Die paradeshow deed hem trouwens beseffen dat er een evolutie in de verbeelding gaande is. Het publiek wil meer artistieke inhoud. Daarbij wil hij nog wel iets kwijt over de harde kritiek die altijd in Nederland speelt en met name in het Noorden: als mensen hier iets goed vinden dénken ze dat, en wanneer het ze niet bevalt, zéggen ze het. Dat creëert soms een onevenwichtig beeld van meningen. Terwijl duizenden mensen genieten van Oerol, Noorderzon of andere festivals. Dus waarom bekritiseren als iemand persoonlijk andere interesses heeft? De wereld is groot genoeg voor iedereen.
Lovende pers
Yeoman verafschuwt de trend van marketing guys om alles een festival te noemen. Vijf voorstellingen uit Afrika achter elkaar, vormen nog geen festival. Maar zo wordt het wel verkocht. Festival heeft voor hem met de oorsprong van het woord te maken: feest. Op papier zijn er in Nederland misschien wel drie- tot vierhonderd festivals per jaar. Terwijl er misschien dertig die speciale sfeer hebben, die een waar feest zijn. Zoals Noorderzon. Maar ook Oerol, de Parade, of de Boulevard, die gezamenlijk de infrastructuur van de zomer vormen. De man die zich drie jaar geleden voor de keus stelde: evolutie of revolutie, en voor het laatste heeft gekozen, zou kunnen overwegen het zomerfestival naar, laat zeggen, april te verplaatsen. Dat zou pas revolutie zijn! Wees gerust: vooralsnog ziet hij daar geen aanleiding toe. Maar mocht dat wel zo zijn, dan zal hij niet aarzelen.

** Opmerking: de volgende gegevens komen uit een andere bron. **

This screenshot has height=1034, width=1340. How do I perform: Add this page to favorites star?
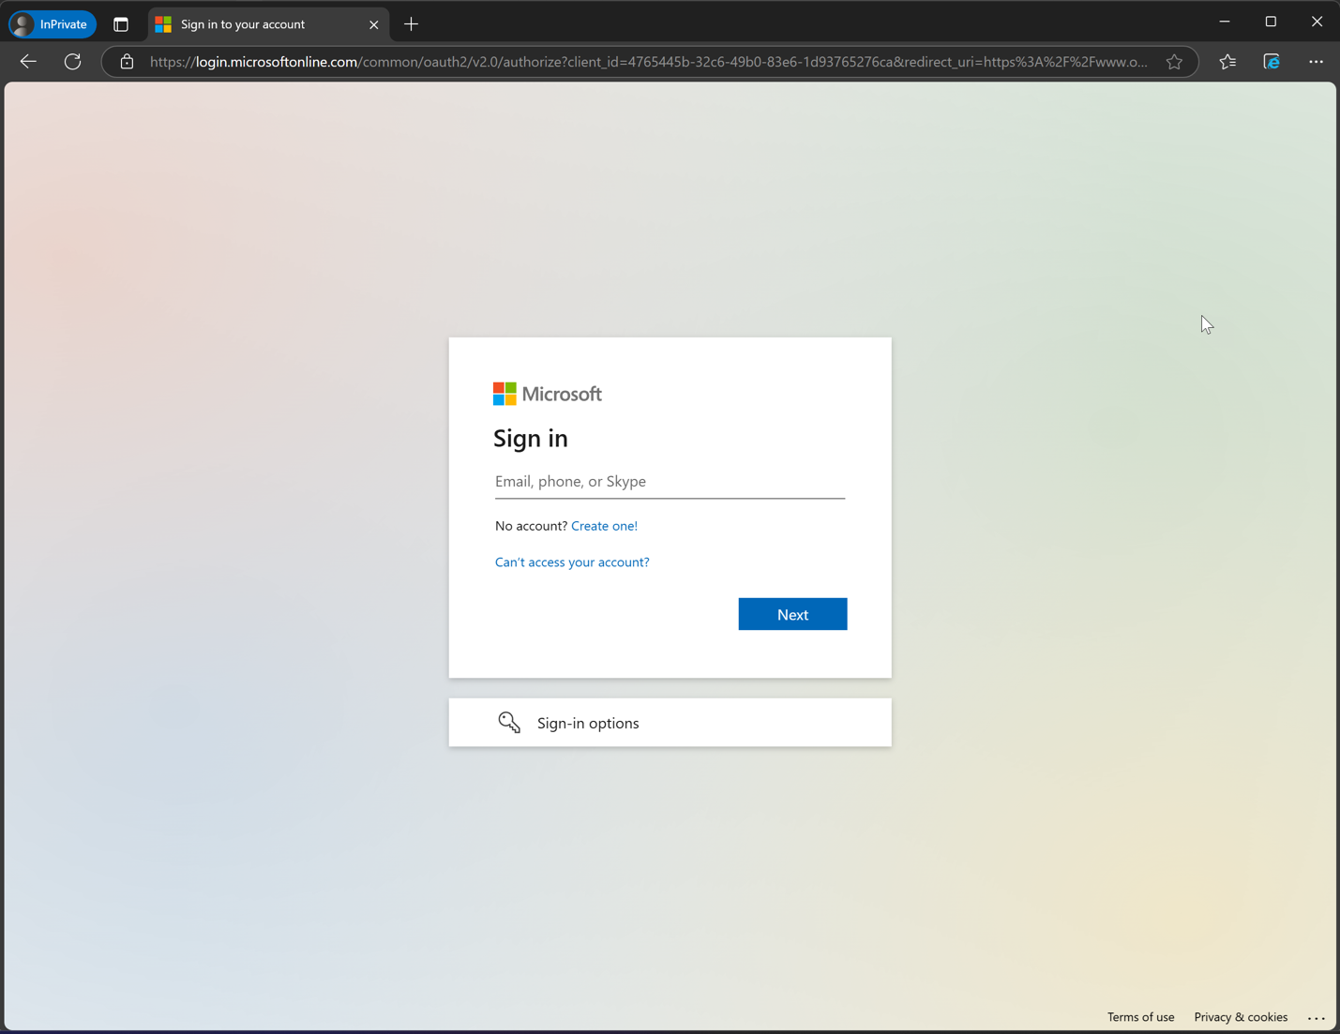click(x=1174, y=62)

Yeoman prijst zichzelf een gelukkig mens. Met Noorderzon en in Groningen kan hij doen wat hij wil doen. En dat is niets liever dan een festival voor een culturele stad en provincie maken waar mensen zich in kunnen vinden. Wanneer hij in het buitenland over ‘zijn’ Noorderzon spreekt, zijn andere theatergoeroes altijd verbaasd, en mogelijk wat jaloers. Hij vindt het fantastisch dat hij niet alleen voor vermaak hoeft te zorgen, maar dat het publiek in Groningen werkelijk cultureel-inhoudelijk geïnteresseerd is. Hij merkt dat aan de kaartverkoop: de kaarten voor de meer artistieke voorstellingen zijn eerder uitverkocht dan die voor populaire equivalenten. Zo hadden er bij een stel goede clowns uit St. Petersburg nog best wat lege stoelen bezet kunnen worden, terwijl een ambitieus, modern danstheater rap uitverkocht was. Het is duidelijk: om kaartjes te verkopen hoeft hij mensen niet aan het lachen te maken. Dat hij op de goede weg zit met de programmering, bleek afgelopen jaar ook alweer uit de lovende nationale pers. Noorderzon wordt opgemerkt, laat dat maar aan Yeoman over.
Janine Hoekstein is schrijfster en freelance journaliste.